On new medication, Corona worked as a carpenter fixing up apartments around LSU. He came across panels of glass in closets, table tops left behind by students.

Corona had taken art at Redemptorist High School in Baton Rouge.

“It was to get out of math class,” he said. “We’d sneak off to Krispy Kreme up the street. I didn’t do much art.”

At first, Corona used a brush to apply paint to the glass table tops he found.

“You could see through the glass until you put on enough paint,” he said. Corona’s mind was moving too fast for a brush.

“I had razor tools because I was working with sheetrock,” he said.

“I could use more paint at one time with a razor,” he said. “I could move faster in the direction I wanted to go. It was geometric, not feathered like with a brush.”

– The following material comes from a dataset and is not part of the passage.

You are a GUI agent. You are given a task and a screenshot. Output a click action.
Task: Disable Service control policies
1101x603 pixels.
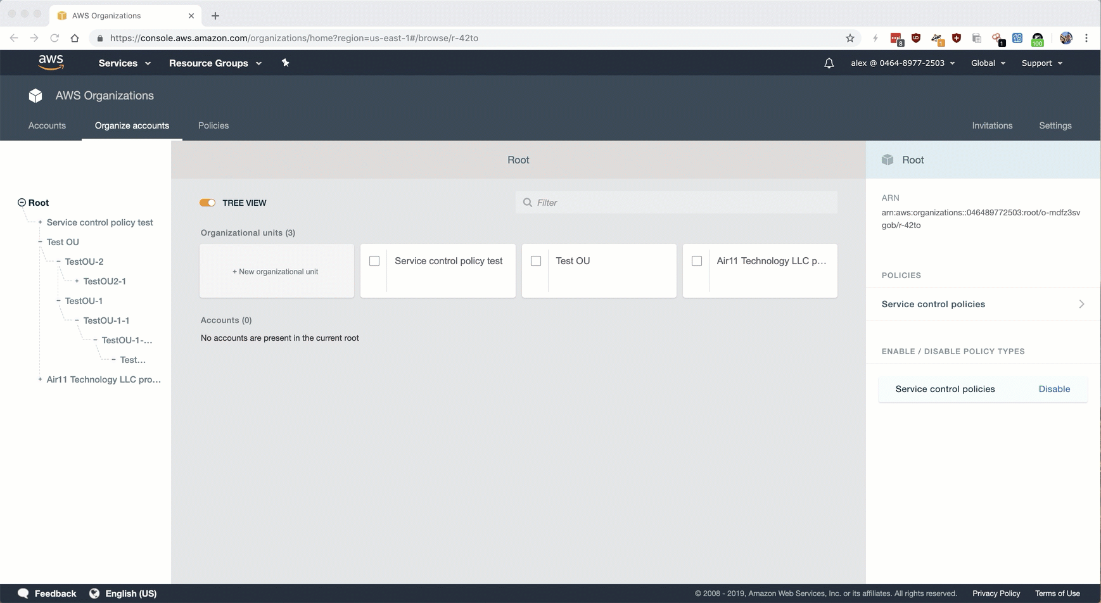click(1054, 388)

“With a razor, each stroke is a completed movement,” he said.

For contrast and depth, he paints on both sides of the glass.

“I see it as a canvas,” he said. “People are always saying they’d like to put a light behind it, but I don’t want that. These are made to be viewed from the front, like a painting on a canvas.”

Corona has fans in Marsha Kemp who works at Eastern Louisiana Mental Health System in Jackson, Lewis Savoie at the Drop and Go cleaners on Clinton’s Plank Road and 79-year-old Marquita McKnight at McKnight’s Department Store on La. 10, Clinton’s St. Helena Street.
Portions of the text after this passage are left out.